Its from the box its is to clean ur tank. In my opinion its BS theres only on fill valve and thats the 400 a.


----------



## service guy (Jun 26, 2008)

plumbob78 said:


> Its from the box its is to clean ur tank. In my opinion its BS theres only on fill valve and thats the 400 a.


No, the PRO 400 B kicks the 400a's butt.:thumbsup:


----------



## bartnc37 (Feb 24, 2009)

wal mart must've started carrying them! I've had half a dozen in the last couple weeks where the H.O. tried to put em in and failed, i just put in a fluidmaster and tell em to take it back to wherever they got it.


----------



## beachplumber (Feb 7, 2010)

Fergies has had them on the counter where I'm at for about 2yrs now. They have been trying to dump them now since they have only sold 1 or 2. I haven't had any expierence putting them in. They cost more than the fluidmaster. I think they just have some useless stuff to break on them. Supposedly they are designed by a plumber. Probaly good intentions and good ideas just not necessary


----------



## ROCKSTARPLUMBER (Dec 14, 2008)

It's great!! Just what I always wanted!!! Something to blow all the sediment and gunk down the bowl.!!!!!!!


----------



## ILPlumber (Jun 17, 2008)

My dog would not appreciate sediment in the bowl.


----------



## 1703 (Jul 21, 2009)

Am I supposed to care about the cleanliness of my toilet tanks?


----------



## AKdaplumba (Jan 12, 2010)

gimmick, thats all it is.


----------



## DUNBAR PLUMBING (Sep 11, 2008)

I always give away free chlorine hockey pucks away to put in your tank. :brows:


----------



## Alan (Jun 18, 2008)

Colgar said:


> Am I supposed to care about the cleanliness of my toilet tanks?
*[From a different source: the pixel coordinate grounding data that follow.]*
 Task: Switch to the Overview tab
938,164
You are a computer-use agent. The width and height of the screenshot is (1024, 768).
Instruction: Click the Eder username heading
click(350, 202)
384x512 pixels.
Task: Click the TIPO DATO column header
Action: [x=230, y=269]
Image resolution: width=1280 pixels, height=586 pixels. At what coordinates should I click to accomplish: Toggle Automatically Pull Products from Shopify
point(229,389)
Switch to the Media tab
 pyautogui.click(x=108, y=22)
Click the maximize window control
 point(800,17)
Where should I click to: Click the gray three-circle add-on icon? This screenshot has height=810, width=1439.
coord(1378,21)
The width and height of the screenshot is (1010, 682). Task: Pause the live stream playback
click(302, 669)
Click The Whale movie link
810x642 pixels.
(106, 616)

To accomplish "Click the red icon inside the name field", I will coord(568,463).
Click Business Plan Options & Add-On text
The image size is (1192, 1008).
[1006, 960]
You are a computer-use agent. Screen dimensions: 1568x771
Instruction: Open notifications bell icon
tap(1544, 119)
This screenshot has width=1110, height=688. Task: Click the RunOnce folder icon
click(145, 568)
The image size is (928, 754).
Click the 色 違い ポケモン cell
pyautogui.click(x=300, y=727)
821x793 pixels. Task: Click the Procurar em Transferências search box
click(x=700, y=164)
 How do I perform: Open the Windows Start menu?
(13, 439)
tank cleans the bowl, thats the idea anyway. I've seen the ones that go inline with the tube that dumps into the overflow, and those are a-ok with me.


----------



## Master Mark (Aug 14, 2009)

*how does that work*

wont that water line under the water level 
actually siphon the water from the bottom of the tank if the water were turned of f in the home???

so if you put one of those blue chlorine tablets in your toilet , this thing could suck it back into the water lines...???

it just dont look right..


----------



## Protech (Sep 22, 2008)

<Larry the cable guy voice> Now that's funny right there I don't care who ya are :laughing:



DUNBAR PLUMBING said:


> I always give away free chlorine hockey pucks away to put in your tank. :brows:


----------



## Protech (Sep 22, 2008)

I installed a few cases of those and I wasn't happy with them. For one thing, the base is wider than a fluidmaster and will not fit in many toilets where the hole is tucked to far in the corner or if the tank is tapering. I also had that flow regulating valve for the bowl primer shoot out twice.

The verdict: :thumbdown: :no:


----------



## Bollinger plumber (Apr 3, 2009)

I guess it would come in handy when the toilet stops up and they start crapping in the tank. Don't laugh its happened to me before along with sink tub and 5 gallon buckets.:whistling2:


----------



## JK949 (Mar 18, 2009)

Alan said:


> tank cleans the bowl, thats the idea anyway. I've seen the ones that go inline with the tube that dumps into the overflow, and those are a-ok with me.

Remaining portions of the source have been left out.